Any business that spends money on engagement software needs to have a strong bias towards action. The organizations who really get it and exact real business value out of engagement software are those who take the time to commit to an ongoing conversation with their people about their culture. Engagement is not an event that happens once a year. The smartest companies out there are building bridges between collecting inputs and measuring impact. Our smartest customers are connecting the data that they collect through our surveys to the KPIs that drive their businesses. For some its turnover, for others its absenteeism or revenue attainment. It all comes down to making that connection.
What were some of the most important business lessons you have had to learn the hard way? How have they enabled your success?
An important lesson I learned from my first role was that while every business as an appetite for growth, not every business can scale and become a category king. A mentor of mine really helped me understand the importance of being realistic when it comes to growth, having a clear understanding of the metrics that drive the business and being laser focused on managing those. A mistake that I’ve actually recently made was believing that I can build our business from behind my desk. The reality is that the businesses who win legions of fans, achieve lasting product/ market fit and retain their customers do so through being an active member in their customer community.
How do you scale?
There is a big difference between growing and scaling. In our industry, there is a lot of pressure around scaling too quickly and getting drunk on all of the SaaS metrics that we read about in the press. So much of the talk is about who is raising big sums of money and there are fewer conversations about who is building successful and profitable businesses. When you go out and raise a lot of money, that’s just the beginning of a journey. At that point, you are at the foot of the mountain and need to climb to the summit. It’s very easy to spend someone else’s money and there is a lot of work that needs to be done in order to start actually scaling a business model at that point. We would love to see more balanced coverage of who is running the great and profitable businesses out there who are solving real problems for customers.
What does leadership look like to you and how does the next generation need to start thinking differently about leadership?
What I’ve come to see is that leaders and good ideas can come from any area of the organization, and it’s ultimately up to the organization to create the conditions which enable that to happen.
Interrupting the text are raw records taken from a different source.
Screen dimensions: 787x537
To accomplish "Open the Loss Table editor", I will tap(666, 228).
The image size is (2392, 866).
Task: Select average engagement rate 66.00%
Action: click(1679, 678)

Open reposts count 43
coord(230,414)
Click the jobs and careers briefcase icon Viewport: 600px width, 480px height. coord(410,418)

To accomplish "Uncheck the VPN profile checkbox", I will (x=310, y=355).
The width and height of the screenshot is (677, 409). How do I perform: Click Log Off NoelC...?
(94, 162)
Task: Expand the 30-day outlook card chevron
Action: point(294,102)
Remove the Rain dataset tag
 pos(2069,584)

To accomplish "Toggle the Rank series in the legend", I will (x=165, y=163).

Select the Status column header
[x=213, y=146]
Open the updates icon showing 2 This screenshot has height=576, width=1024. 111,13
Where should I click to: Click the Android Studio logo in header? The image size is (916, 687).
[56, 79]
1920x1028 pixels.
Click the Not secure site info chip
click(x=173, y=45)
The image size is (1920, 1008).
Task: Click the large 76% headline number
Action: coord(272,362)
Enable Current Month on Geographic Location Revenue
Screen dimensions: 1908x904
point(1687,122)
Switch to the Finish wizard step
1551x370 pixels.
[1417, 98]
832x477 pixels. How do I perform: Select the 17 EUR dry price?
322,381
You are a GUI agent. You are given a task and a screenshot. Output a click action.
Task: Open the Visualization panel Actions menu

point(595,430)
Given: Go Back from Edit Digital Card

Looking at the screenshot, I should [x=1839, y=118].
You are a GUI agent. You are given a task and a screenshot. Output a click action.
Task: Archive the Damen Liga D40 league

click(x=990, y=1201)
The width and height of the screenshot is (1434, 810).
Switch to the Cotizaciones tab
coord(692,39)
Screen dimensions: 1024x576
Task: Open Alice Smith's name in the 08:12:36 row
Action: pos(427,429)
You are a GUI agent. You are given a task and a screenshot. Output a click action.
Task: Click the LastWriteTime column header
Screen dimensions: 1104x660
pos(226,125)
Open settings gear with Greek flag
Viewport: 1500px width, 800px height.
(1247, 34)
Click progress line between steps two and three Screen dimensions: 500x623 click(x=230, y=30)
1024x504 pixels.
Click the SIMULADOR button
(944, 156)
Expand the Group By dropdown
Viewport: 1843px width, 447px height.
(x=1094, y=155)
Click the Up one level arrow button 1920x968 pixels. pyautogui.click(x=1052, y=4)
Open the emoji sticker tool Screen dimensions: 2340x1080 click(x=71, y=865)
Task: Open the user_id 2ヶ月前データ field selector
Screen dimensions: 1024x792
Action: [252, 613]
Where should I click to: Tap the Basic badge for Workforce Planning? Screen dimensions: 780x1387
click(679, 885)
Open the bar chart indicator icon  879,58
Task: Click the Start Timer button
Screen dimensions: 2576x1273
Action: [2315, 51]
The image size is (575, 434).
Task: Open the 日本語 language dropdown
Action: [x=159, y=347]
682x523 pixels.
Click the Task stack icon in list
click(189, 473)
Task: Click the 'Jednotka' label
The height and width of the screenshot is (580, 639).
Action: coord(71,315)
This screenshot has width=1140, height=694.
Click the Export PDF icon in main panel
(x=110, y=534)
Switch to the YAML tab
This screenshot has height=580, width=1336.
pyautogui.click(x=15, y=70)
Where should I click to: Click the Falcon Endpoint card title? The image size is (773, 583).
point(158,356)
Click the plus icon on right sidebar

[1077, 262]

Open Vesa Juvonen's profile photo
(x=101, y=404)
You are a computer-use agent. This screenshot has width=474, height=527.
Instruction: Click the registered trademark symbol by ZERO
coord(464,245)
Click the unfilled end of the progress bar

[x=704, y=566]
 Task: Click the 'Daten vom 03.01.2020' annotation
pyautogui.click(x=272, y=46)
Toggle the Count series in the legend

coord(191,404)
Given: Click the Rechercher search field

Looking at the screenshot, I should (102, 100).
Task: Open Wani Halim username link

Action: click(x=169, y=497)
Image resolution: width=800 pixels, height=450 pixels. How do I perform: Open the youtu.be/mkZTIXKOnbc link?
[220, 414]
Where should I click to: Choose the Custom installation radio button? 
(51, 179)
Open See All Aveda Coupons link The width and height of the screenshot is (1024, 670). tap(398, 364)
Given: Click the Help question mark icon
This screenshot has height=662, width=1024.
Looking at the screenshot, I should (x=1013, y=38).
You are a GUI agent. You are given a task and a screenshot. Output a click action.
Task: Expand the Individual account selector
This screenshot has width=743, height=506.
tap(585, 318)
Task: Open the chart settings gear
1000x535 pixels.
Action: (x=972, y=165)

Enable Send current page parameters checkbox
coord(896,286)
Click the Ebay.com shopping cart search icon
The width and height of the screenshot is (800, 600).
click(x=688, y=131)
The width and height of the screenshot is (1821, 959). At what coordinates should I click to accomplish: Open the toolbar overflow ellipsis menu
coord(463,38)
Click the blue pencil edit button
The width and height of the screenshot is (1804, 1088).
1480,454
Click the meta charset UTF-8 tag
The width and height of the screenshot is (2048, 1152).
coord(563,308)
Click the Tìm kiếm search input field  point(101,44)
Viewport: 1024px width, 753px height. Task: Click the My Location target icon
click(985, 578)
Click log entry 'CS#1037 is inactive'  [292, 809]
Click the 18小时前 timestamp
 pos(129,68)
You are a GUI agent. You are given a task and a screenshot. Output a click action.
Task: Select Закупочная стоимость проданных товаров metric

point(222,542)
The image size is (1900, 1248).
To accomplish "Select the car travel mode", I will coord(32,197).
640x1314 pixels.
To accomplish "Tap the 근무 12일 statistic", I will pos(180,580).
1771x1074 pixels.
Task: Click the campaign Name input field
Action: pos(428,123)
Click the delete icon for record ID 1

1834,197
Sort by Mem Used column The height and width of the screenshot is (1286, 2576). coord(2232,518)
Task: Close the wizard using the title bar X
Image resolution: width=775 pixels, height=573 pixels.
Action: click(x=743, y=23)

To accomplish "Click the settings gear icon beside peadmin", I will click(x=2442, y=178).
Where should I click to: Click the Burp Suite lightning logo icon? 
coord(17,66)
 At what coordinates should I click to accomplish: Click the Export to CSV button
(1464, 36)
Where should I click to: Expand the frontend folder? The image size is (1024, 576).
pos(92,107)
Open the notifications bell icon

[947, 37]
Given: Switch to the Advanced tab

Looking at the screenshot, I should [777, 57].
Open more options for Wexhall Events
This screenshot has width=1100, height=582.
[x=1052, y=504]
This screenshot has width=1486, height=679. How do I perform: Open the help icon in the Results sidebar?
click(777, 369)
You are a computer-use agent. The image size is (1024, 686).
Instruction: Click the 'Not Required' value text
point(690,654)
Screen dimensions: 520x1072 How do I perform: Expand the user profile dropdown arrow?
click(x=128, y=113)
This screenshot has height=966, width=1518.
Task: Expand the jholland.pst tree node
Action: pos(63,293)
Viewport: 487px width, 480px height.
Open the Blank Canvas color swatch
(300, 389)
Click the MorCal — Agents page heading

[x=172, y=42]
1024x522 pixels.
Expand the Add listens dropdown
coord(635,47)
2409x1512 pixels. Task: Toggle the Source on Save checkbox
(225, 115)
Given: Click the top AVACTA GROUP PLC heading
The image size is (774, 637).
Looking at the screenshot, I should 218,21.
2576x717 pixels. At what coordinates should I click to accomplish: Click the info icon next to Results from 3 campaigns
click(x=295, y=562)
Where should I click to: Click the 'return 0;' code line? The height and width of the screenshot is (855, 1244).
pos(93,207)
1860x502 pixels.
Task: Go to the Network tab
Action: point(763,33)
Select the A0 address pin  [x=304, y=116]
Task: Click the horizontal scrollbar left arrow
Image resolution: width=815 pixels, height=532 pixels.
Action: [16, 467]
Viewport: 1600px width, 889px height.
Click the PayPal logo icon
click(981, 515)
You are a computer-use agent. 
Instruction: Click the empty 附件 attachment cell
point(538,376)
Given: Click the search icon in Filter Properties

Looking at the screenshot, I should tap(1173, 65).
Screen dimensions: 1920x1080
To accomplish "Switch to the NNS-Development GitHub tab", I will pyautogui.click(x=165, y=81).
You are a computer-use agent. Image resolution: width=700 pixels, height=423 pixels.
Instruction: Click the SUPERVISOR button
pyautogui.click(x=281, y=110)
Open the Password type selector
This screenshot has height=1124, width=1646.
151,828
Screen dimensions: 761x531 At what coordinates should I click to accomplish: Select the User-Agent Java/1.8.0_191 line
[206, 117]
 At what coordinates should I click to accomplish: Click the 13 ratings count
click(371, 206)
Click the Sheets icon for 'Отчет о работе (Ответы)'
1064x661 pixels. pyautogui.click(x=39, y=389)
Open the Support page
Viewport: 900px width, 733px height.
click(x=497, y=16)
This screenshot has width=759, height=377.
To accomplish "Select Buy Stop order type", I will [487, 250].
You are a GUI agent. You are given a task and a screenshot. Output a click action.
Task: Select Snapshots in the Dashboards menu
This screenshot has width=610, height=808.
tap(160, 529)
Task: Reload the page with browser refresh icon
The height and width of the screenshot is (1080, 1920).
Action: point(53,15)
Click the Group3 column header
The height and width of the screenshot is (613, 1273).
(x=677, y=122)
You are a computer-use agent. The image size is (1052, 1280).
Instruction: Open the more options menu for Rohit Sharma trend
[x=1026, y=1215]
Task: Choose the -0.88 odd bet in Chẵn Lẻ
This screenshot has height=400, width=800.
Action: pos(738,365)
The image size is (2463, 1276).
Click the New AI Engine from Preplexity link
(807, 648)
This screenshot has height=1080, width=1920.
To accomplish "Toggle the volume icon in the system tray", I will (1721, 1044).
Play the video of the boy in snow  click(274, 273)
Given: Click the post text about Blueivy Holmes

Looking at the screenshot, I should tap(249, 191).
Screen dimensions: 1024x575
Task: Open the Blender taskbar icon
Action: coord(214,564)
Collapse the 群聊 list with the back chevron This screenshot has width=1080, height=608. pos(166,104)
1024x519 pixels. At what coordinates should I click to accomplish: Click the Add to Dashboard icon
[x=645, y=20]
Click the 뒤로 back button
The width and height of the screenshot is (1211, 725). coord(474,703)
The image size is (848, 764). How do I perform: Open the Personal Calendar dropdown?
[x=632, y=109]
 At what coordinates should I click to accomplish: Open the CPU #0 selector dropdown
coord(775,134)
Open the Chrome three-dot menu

The traits that I value in leaders are those who are not only goal setters but more importantly, those who are goal achievers. Leaders are also people who are data driven, great communicators, accountable and consistent. They bring curiosity and invite diversity of skills, experience and backgrounds to help get the best results for the organization.
What would be your one piece of advice for those in the workforce today to get ahead and find work that is fulfilling?
To answer that question, I’ll focus on one thing that I’ve always done, two things that I think are essential and three things that I’ve come to learn.
One thing that I’ve always done is say “yes”. For anything that I’ve been asked to do, I always try to be as useful and engaged as possible. Rarely have I viewed requests for time or talents through the lens of my title or how much I am getting paid. I think it’s so important to say yes.
Two things that I think are essential are curiosity and grit. These are qualities that are essential to excel in industries like technology which are highly competitive, fast paced and increasingly specialized.
The last thing I’ve learned is about being Entrepreneurial. At its core, this is about designing, launching and running a business. What this means on the individual level is being adept at identifying problems, trying to solve them and measuring the impact of your actions in the job you have and on the trajectory of your career. You need to tick each of the boxes. It’s not just enough to see the problem: you need to have a role in solving the problem and critically measuring the work that you have done on your own or with other people to solve those problems.